International

L’agroalimentaire attire peu d’investisseurs

Par Abdelaziz GHOUIBI | Edition N°:5378 Le 24/10/2018 | Partager
16% de capitaux pour le quart du marché mondial
L’Allemagne et le Royaume-Uni mieux placés

L’agroalimentaire est-il le parent pauvre des IDE en Europe. C’est le constat que vient de dégager une étude de Digital Food Lab, consultant des entreprises du secteur. Alors que la part de l’agroalimentaire européen s’élève à 25% du marché mondial, les pays de l’Union n’ont attiré que 16% des investissements mondiaux entre 2014 et 2017. Des champions, des levées de fonds, intérêt d’investir dans l’innovation mais les moyens déployés restent un peu à la traîne par rapport aux Etats-Unis.

L’étude pointe un écart substantiel avec les sommes qui circulent aux Etats-Unis. Rien que le rachat pour 15 milliards de dollars par le géant américain de la distribution Walmart de Flipkart, numéro un en Inde du commerce en ligne, renseigne sur cet écart.

Financée notamment par l’agence de communication spécialisée Sopexa et la Chambre de commerce d’Ile-de-France, l’étude classe l’Hexagone de loin en tête des pays européens en termes de nombre de levées de fonds. En revanche, ce pays est nettement en retrait dès qu’il s’agit de permettre à ses jeunes pousses de changer d’échelle par rapport à ses voisins allemand et britannique.

Entre 2014 et le premier semestre de 2018, l’Europe a généré 433 levées de fonds supérieures à 500.000 euros, dont 176 en France. Mais sur la même période, des entreprises françaises ont obtenu des levées de fonds supérieures à 20 millions d’euros à seulement trois reprises, contre 8 pour le Royaume-Uni et 14 pour l’Allemagne.

L’une des explications réside dans la présence en Allemagne et au Royaume-Uni de trois champions du commerce en ligne alimentaire: Delivery Hero, Hello Fresh et Deliveroo. Elles ont drainé à elles seules,  60% des investissements ces dernières années, soit 2,5 milliards d’euros. Mais à en croire les acteurs du marché, il s’agit de l’arbre qui cache la forêt, notamment car les moyens financiers diffèrent des deux côtés de l’Atlantique.

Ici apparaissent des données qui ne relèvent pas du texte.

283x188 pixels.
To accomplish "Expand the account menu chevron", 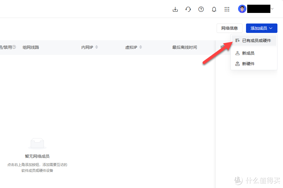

Un fonds français de capital-risque qui marche bien, c’est 20 millions d’euros, quand certains fonds américains gèrent 5, voire 10 milliards d’euros d’actifs,  est-il relevé par une start-up qui fabrique des repas.

Autre explication possible pour le retard européen, «le tribut de l’héritage de la gastronomie française, qui freine un peu les mentalités», estime un exposant au Sial de Paris, relayé par l’agence AFP. Il souligne toutefois que de grands chefs comme Thierry Marx et Alain Ducasse «ont ouvert la porte aux protéines végétales».

Les industriels doivent compter désormais avec cette nouvelle génération de business. Certes, il y a moins de capital innovant en Europe qu’en Californie mais la dynamique est prometteuse. Même des Américains commencent à venir voir ce qui se fait en Europe.